I really had moved on. But it took me to get locked in the moment to know I was over him. On some level, I thought that if I were to get over him, maybe I never loved him to begin with. I’m still on the fence about this one. Or if I got over him, I could remove the part of me that he’d created. Just because you get over a person, a relationship, a situation, it doesn’t mean it leaves you. I firmly believe we are the sum total of our experiences. When you get into a good place, a place I think I’m in now, you look back upon it all thankfully. I wouldn’t trade 99.7% of my experiences with the League of Extraordinary Men. (There was one night in particular that I wish I could take back.) But those experiences, good or bad, made me into the person I am today. Gerald Levert even sang about it, “And every girlfriend. And every one nite stand. Every heartbreak and every heartache led me to ya. It drew me to ya. It made me better. Better suited for ya.”


As an aside, I’m not one of those women doesn’t want to know about my man’s ex’s. I want to know because they made him who he is. They made this man who, as O stated, “…is perfectly suited to make me happy without even trying.”

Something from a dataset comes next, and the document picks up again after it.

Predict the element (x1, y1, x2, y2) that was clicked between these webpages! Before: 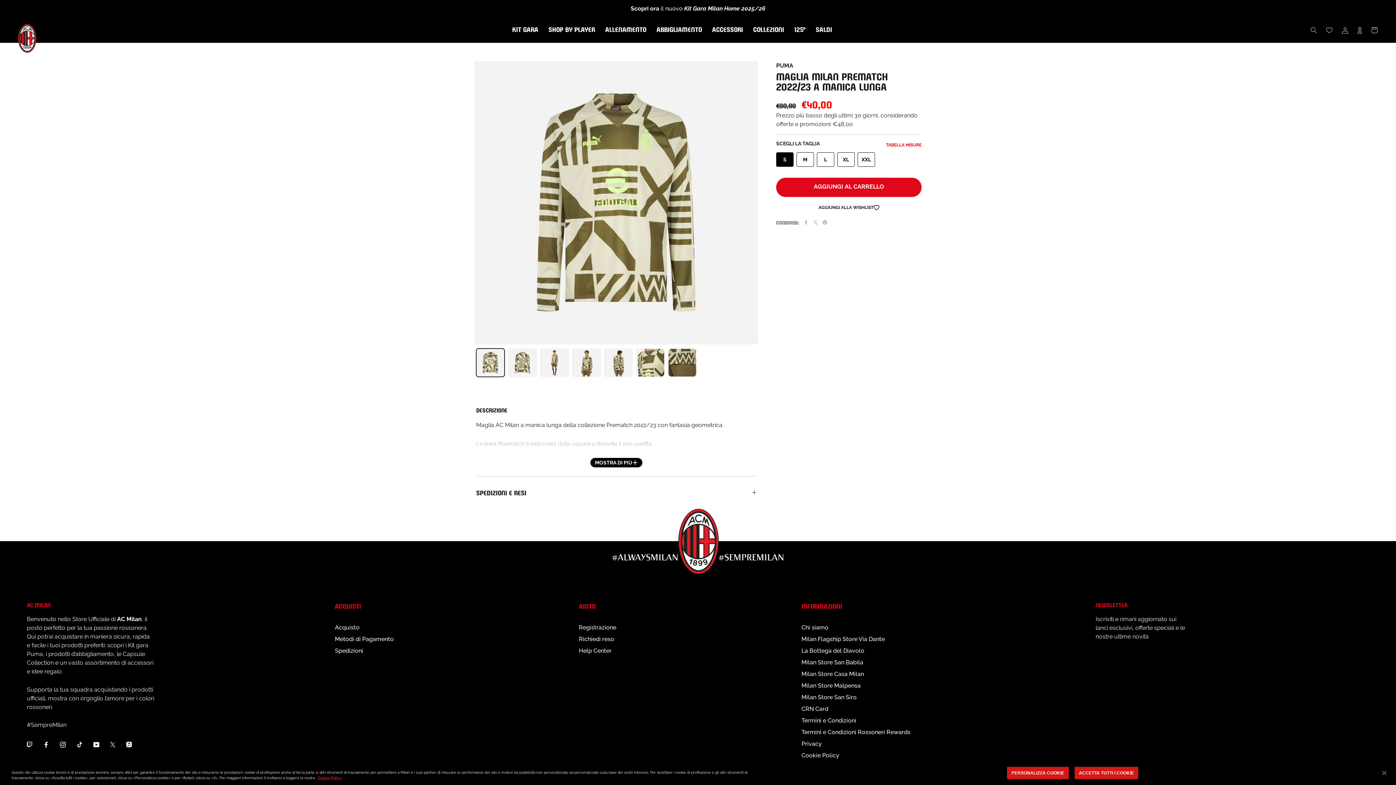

When I left the spot last night, early, as I often do, the first person I called, without even giving it any thought? Manfriend. I told him that when I leave from hanging out with my girls, I appreciate him so much more. And by ‘appreciate him so much more’, I mean love him just a wee bit more. Not because of what my girls do or don’t have with men. Because we’ve all come so daggone far. Single or with significant other. Because many of the issues people have, I just don’t have with him. Not to say I never had those issues cus Gawd knows I have–we all have. I jus don’t have them with him. Don’t get it twisted. His ass can get on my nerves as I know I can get on his. Between me and you (y’all), the only time he really gets on my nerves is when we’re looking for a parking space. I don’t know what happens in those 15 minutes. But his hunting technique flies directly in the face of my let’s-just-sit-and-wait methodology. And because it’s when I’m out with the girls that I’m most likely to be confronted with some former significant other’s aura. Yet, I never once think, “What if?”


I guess I have answered the question on my napkin. If you think you’re connected to old loves, if you also sincerely believe and feel you’ve moved on….And I’m not talking about when you move on out of desperation or in an attempt to get over the old love. I’m talking about when every fiber of your being is somewhere else. At the very most, old loves might arrange the stars. But hanging the moon? Not so much. That’ a one man job. At least over at The After Party.


*If at any point this whole Me and Him thing goes south, I maintain the right to take back everything I just wrote!